Examine the entries and show every line in which the word "computer" is found.
[[ Input records open ]]
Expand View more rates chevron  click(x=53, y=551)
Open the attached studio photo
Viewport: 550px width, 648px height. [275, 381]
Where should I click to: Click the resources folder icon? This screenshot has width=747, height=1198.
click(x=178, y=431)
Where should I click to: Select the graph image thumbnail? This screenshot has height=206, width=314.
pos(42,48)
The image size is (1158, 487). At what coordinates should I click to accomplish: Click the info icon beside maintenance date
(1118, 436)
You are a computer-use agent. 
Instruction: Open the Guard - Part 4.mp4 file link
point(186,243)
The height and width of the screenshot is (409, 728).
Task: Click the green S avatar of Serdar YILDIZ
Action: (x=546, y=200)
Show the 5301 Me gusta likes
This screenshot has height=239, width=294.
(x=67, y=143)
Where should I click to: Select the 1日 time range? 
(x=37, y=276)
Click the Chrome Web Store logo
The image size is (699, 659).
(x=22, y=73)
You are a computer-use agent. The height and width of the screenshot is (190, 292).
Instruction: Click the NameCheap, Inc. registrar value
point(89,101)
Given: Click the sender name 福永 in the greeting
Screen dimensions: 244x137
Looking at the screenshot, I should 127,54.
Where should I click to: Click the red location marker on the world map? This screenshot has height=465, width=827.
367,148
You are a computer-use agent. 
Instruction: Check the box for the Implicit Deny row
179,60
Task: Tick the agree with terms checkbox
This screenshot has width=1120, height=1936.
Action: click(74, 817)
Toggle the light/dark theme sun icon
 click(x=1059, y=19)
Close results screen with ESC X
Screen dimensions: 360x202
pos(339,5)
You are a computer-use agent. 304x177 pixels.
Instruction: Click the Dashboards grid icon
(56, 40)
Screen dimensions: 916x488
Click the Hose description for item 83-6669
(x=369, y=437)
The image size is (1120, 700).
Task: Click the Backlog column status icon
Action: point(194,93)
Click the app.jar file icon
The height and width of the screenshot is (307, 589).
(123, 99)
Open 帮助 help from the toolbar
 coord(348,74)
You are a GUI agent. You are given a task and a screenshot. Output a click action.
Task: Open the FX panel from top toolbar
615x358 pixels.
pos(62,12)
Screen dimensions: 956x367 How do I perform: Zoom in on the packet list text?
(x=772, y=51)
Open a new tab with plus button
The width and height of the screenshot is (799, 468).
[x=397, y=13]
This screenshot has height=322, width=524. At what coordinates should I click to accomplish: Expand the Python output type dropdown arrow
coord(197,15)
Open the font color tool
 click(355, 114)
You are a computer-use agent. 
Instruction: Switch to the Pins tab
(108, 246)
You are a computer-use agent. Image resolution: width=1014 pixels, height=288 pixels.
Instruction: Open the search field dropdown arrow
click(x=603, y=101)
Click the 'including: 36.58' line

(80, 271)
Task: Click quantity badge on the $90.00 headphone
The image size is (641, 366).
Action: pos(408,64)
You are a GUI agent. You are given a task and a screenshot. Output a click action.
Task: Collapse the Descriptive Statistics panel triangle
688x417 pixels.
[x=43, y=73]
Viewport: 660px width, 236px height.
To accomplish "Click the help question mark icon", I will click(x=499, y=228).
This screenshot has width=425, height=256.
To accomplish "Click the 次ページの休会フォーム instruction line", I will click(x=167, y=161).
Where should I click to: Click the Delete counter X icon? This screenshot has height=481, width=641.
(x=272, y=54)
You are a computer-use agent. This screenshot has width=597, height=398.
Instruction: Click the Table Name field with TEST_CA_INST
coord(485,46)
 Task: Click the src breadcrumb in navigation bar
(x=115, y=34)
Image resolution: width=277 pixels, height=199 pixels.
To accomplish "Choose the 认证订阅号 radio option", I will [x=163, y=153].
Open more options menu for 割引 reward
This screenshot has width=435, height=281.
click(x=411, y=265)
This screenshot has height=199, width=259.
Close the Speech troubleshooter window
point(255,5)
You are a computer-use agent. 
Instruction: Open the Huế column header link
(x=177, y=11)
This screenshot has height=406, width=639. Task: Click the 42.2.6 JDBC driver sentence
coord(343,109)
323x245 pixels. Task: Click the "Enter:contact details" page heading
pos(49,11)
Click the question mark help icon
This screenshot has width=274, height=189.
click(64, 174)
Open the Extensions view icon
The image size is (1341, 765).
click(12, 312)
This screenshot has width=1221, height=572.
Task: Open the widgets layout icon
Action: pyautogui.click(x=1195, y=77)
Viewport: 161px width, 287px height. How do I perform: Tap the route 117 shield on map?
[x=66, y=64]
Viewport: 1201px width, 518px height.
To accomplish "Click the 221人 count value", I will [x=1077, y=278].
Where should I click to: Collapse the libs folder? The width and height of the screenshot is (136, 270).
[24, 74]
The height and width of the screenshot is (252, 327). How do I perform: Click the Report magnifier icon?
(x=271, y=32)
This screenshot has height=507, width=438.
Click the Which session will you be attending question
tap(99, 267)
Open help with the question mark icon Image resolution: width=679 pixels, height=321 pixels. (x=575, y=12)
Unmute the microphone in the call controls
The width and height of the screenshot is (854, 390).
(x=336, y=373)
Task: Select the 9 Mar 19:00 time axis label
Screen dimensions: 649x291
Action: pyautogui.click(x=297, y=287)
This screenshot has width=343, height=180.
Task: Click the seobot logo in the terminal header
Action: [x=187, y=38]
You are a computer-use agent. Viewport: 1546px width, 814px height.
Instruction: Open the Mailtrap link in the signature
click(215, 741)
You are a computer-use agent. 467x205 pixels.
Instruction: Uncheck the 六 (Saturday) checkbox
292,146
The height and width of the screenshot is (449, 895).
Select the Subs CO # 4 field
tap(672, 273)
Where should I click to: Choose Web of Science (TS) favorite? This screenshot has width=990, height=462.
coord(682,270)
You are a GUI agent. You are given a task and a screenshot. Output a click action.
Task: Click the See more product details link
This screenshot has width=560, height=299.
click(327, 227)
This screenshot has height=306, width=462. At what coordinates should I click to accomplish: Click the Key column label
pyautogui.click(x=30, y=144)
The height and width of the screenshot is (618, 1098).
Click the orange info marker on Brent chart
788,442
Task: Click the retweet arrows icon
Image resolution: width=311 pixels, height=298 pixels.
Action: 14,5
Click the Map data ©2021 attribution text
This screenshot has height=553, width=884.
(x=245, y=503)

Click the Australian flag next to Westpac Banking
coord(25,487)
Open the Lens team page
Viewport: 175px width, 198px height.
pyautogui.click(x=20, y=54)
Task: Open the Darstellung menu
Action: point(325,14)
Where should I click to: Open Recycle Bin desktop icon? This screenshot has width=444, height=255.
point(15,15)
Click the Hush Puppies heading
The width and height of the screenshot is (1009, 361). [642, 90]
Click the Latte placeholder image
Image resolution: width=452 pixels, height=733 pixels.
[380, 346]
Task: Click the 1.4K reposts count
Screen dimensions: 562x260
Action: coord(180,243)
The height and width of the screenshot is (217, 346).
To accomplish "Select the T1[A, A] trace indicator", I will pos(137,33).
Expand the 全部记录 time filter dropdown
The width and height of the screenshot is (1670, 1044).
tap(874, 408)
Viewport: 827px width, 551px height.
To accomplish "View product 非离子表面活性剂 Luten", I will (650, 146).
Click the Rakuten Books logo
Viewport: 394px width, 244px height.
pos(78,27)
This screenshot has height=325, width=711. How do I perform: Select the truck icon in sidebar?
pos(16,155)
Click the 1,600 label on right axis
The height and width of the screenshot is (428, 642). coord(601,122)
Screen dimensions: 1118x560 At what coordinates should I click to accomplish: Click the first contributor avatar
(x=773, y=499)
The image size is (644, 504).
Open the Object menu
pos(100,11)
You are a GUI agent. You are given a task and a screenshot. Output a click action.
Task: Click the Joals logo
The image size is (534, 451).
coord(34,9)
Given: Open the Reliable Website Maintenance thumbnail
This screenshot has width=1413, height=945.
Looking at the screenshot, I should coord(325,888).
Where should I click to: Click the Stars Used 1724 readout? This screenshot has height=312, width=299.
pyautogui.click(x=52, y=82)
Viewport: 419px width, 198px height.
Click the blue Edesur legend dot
[[ Input records closed ]]
*Task result*.
You are a computer-use agent. 
You are a computer-use agent. The height and width of the screenshot is (190, 292).
You are a computer-use agent. 
You are a computer-use agent. 304x177 pixels.
You are a computer-use agent. 
You are a computer-use agent. Image resolution: width=1014 pixels, height=288 pixels.
You are a computer-use agent. This screenshot has width=597, height=398.
You are a computer-use agent. 
You are a computer-use agent. Viewport: 1546px width, 814px height.
You are a computer-use agent. 467x205 pixels.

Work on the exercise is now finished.